» **Instructions to follow**:
Line by line, return the data exactly as shown.

» **Data**:
----

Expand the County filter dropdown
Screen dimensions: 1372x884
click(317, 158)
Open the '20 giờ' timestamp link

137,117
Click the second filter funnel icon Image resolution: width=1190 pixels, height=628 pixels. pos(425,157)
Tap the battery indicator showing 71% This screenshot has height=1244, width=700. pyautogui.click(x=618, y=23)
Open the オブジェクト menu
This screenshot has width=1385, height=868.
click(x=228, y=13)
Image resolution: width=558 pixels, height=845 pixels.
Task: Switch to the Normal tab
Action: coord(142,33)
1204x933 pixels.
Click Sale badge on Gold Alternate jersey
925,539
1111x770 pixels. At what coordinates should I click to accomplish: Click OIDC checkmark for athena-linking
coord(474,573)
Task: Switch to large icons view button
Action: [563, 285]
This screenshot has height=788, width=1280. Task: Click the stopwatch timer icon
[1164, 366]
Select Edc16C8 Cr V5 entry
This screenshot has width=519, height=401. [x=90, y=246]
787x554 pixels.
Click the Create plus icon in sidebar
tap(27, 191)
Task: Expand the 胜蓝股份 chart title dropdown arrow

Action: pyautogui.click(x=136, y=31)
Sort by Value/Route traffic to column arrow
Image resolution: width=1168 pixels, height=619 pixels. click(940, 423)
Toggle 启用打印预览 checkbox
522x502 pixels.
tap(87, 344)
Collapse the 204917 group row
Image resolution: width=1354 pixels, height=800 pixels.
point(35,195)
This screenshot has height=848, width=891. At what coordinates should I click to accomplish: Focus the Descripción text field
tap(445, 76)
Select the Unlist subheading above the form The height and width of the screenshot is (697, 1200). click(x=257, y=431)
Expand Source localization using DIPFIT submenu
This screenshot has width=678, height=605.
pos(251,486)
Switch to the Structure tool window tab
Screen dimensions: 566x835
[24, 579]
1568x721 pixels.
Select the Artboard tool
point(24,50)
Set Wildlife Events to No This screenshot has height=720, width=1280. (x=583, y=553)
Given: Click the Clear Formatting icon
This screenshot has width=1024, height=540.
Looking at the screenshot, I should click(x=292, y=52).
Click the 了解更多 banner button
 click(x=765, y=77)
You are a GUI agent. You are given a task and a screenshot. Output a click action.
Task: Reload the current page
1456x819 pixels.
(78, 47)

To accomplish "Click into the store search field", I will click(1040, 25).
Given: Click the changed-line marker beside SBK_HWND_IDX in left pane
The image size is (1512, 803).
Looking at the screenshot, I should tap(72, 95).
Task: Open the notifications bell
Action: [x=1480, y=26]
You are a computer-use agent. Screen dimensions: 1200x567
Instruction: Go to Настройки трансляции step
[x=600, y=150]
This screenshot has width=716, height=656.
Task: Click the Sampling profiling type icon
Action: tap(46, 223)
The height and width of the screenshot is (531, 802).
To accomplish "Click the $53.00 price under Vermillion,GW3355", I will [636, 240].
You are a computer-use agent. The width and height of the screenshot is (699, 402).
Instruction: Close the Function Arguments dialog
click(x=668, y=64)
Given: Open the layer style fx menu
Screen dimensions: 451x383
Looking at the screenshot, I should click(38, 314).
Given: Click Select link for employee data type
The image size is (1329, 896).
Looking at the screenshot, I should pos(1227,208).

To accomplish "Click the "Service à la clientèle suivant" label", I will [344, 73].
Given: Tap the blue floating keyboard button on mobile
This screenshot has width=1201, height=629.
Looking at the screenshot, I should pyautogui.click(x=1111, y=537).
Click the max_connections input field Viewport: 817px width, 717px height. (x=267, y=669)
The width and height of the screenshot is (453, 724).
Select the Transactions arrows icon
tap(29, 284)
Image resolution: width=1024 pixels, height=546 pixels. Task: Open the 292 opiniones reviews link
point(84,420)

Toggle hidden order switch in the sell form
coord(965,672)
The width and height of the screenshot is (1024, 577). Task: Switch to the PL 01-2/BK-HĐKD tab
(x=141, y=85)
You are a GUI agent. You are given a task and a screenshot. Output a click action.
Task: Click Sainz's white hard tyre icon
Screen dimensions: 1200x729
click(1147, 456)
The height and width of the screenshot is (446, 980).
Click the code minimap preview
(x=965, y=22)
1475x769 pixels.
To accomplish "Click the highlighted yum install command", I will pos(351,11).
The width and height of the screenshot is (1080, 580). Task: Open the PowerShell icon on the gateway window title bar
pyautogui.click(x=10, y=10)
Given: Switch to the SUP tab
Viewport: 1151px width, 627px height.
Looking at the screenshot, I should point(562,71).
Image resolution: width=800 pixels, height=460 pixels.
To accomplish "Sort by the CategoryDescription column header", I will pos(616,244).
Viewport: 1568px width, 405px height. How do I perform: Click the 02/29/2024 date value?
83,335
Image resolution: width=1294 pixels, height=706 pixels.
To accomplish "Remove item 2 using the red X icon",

----

» **Problem solution**:
Expand the County filter dropdown
Screen dimensions: 1372x884
click(317, 158)
Open the '20 giờ' timestamp link

137,117
Click the second filter funnel icon Image resolution: width=1190 pixels, height=628 pixels. pos(425,157)
Tap the battery indicator showing 71% This screenshot has height=1244, width=700. pyautogui.click(x=618, y=23)
Open the オブジェクト menu
This screenshot has width=1385, height=868.
click(x=228, y=13)
Image resolution: width=558 pixels, height=845 pixels.
Task: Switch to the Normal tab
Action: coord(142,33)
1204x933 pixels.
Click Sale badge on Gold Alternate jersey
925,539
1111x770 pixels. At what coordinates should I click to accomplish: Click OIDC checkmark for athena-linking
coord(474,573)
Task: Switch to large icons view button
Action: [563, 285]
This screenshot has height=788, width=1280. Task: Click the stopwatch timer icon
[1164, 366]
Select Edc16C8 Cr V5 entry
This screenshot has width=519, height=401. [x=90, y=246]
787x554 pixels.
Click the Create plus icon in sidebar
tap(27, 191)
Task: Expand the 胜蓝股份 chart title dropdown arrow

Action: pyautogui.click(x=136, y=31)
Sort by Value/Route traffic to column arrow
Image resolution: width=1168 pixels, height=619 pixels. click(940, 423)
Toggle 启用打印预览 checkbox
522x502 pixels.
tap(87, 344)
Collapse the 204917 group row
Image resolution: width=1354 pixels, height=800 pixels.
point(35,195)
This screenshot has height=848, width=891. At what coordinates should I click to accomplish: Focus the Descripción text field
tap(445, 76)
Select the Unlist subheading above the form The height and width of the screenshot is (697, 1200). click(x=257, y=431)
Expand Source localization using DIPFIT submenu
This screenshot has width=678, height=605.
pos(251,486)
Switch to the Structure tool window tab
Screen dimensions: 566x835
[24, 579]
1568x721 pixels.
Select the Artboard tool
point(24,50)
Set Wildlife Events to No This screenshot has height=720, width=1280. (x=583, y=553)
Given: Click the Clear Formatting icon
This screenshot has width=1024, height=540.
Looking at the screenshot, I should click(x=292, y=52).
Click the 了解更多 banner button
 click(x=765, y=77)
You are a GUI agent. You are given a task and a screenshot. Output a click action.
Task: Reload the current page
1456x819 pixels.
(78, 47)

To accomplish "Click into the store search field", I will click(1040, 25).
Given: Click the changed-line marker beside SBK_HWND_IDX in left pane
The image size is (1512, 803).
Looking at the screenshot, I should tap(72, 95).
Task: Open the notifications bell
Action: [x=1480, y=26]
You are a computer-use agent. Screen dimensions: 1200x567
Instruction: Go to Настройки трансляции step
[x=600, y=150]
This screenshot has width=716, height=656.
Task: Click the Sampling profiling type icon
Action: tap(46, 223)
The height and width of the screenshot is (531, 802).
To accomplish "Click the $53.00 price under Vermillion,GW3355", I will [636, 240].
You are a computer-use agent. The width and height of the screenshot is (699, 402).
Instruction: Close the Function Arguments dialog
click(x=668, y=64)
Given: Open the layer style fx menu
Screen dimensions: 451x383
Looking at the screenshot, I should click(38, 314).
Given: Click Select link for employee data type
The image size is (1329, 896).
Looking at the screenshot, I should pos(1227,208).

To accomplish "Click the "Service à la clientèle suivant" label", I will [344, 73].
Given: Tap the blue floating keyboard button on mobile
This screenshot has width=1201, height=629.
Looking at the screenshot, I should pyautogui.click(x=1111, y=537).
Click the max_connections input field Viewport: 817px width, 717px height. (x=267, y=669)
The width and height of the screenshot is (453, 724).
Select the Transactions arrows icon
tap(29, 284)
Image resolution: width=1024 pixels, height=546 pixels. Task: Open the 292 opiniones reviews link
point(84,420)

Toggle hidden order switch in the sell form
coord(965,672)
The width and height of the screenshot is (1024, 577). Task: Switch to the PL 01-2/BK-HĐKD tab
(x=141, y=85)
You are a GUI agent. You are given a task and a screenshot. Output a click action.
Task: Click Sainz's white hard tyre icon
Screen dimensions: 1200x729
click(1147, 456)
The height and width of the screenshot is (446, 980).
Click the code minimap preview
(x=965, y=22)
1475x769 pixels.
To accomplish "Click the highlighted yum install command", I will pos(351,11).
The width and height of the screenshot is (1080, 580). Task: Open the PowerShell icon on the gateway window title bar
pyautogui.click(x=10, y=10)
Given: Switch to the SUP tab
Viewport: 1151px width, 627px height.
Looking at the screenshot, I should point(562,71).
Image resolution: width=800 pixels, height=460 pixels.
To accomplish "Sort by the CategoryDescription column header", I will pos(616,244).
Viewport: 1568px width, 405px height. How do I perform: Click the 02/29/2024 date value?
83,335
Image resolution: width=1294 pixels, height=706 pixels.
To accomplish "Remove item 2 using the red X icon",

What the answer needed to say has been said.